As companies reviewed their tax bill and researched their history they began uncovering a multitude of facts that were concerning. Why did one tier jump 91% and yet the other tiers were flatter? How come many companies had a one year increase that exceeded their total 7 year short fall? Who would cover the costs associated with the prior mismanagement of the former SC DEW? What about businesses that failed over the last 7 years? Who paid those costs? As answer after answer was forthcoming, the truth began to sink in. Tiers 13-20 would bear the majority of these costs. They were the “abusers” of the system. They were the ones that needed to be most “penalized”.
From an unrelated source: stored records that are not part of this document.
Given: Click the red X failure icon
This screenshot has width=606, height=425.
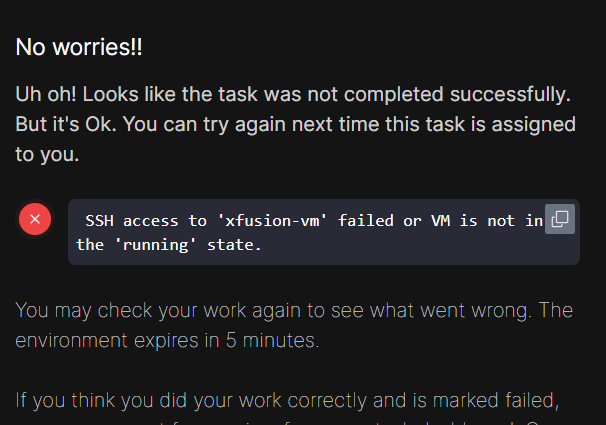Looking at the screenshot, I should (35, 219).
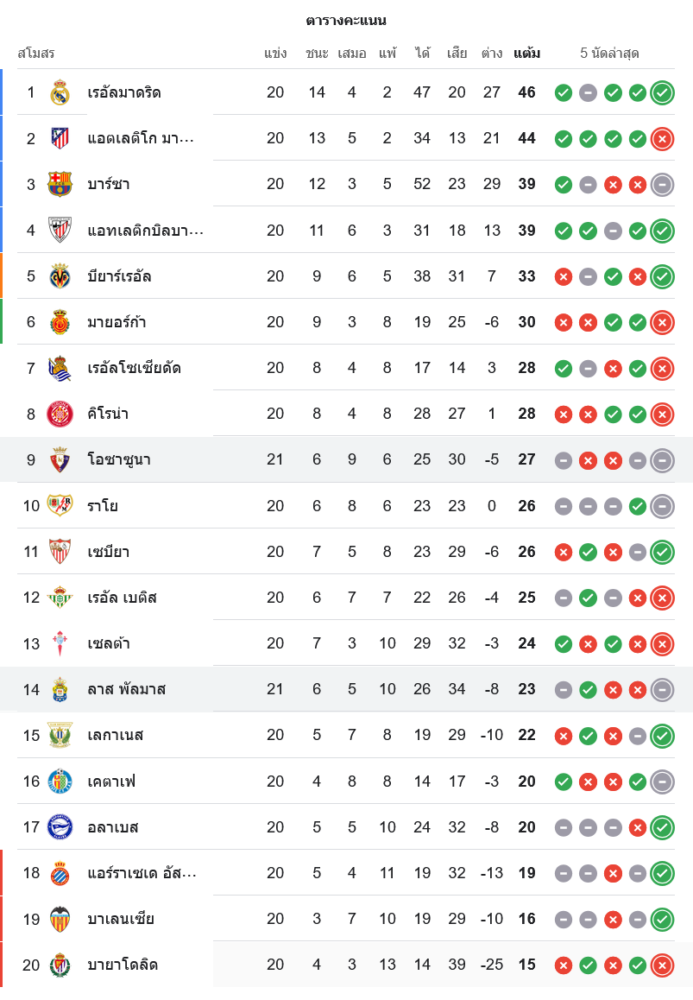Click the Villarreal (บียาร์เรอัล) yellow crest
Viewport: 693px width, 1000px height.
coord(60,276)
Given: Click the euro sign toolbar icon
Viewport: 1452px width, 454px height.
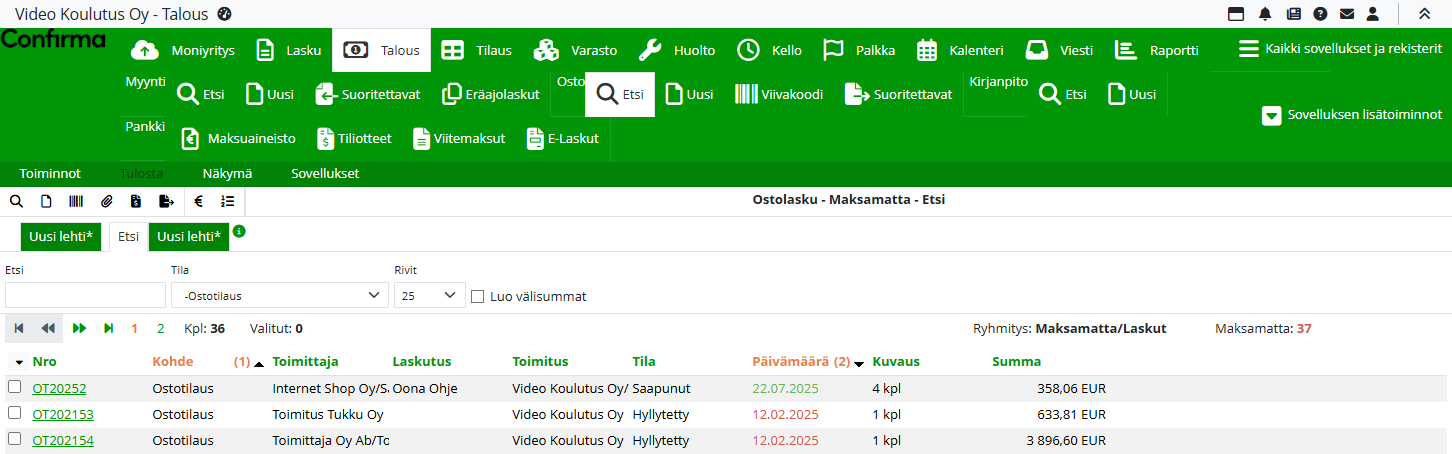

But the companies in Tiers 13-20 were made up of companies we all respected.  Big companies and small…companies that in most cases tried to keep employees and fought their way thru the toughest economy to SURVIVE 2008-09 and be in a position to grow back when we needed them to.

Now the full impact is understood there are modification scenarios in front of the senate under consideration. The Labor, Commerce and Industry Committee (LCI) is reviewing these and beginning to consider these. It’s no secret that there is resistance to increasing the first 12 tiers. The tax decreases given to small businesses that have had no history of layoffs was a “tag line” for selling the bill at the outset. Bad decision or not (why give a tax cut when you are giving tax increases of 500% to some companies) its “bad politics” to take back what you gave away already.

The LCI Committee needs to have hearings on the scenarios under consideration and allow the bill to go in front of the entire LCI Committee. This is too important to be lost in subcommittee. I think that they will do this. Their constituents have spoken out hard and a full vote is what’s mandated by this.

I support reducing tiers 13-20 by around 35-40% equally across all tiers. This can be done without hurting tiers 1-12. Tiers 13-20 will still face increases between 45-250%. But this is at least better than the increases they face in a few short weeks.

This is a financial problem that the government got us into. I trust that they will show good judgment and correct this mistake before it sends us backwards into decline again. The next few weeks are critical. Hopefully the LCI Committee and the Senate will take this up and provide some relief.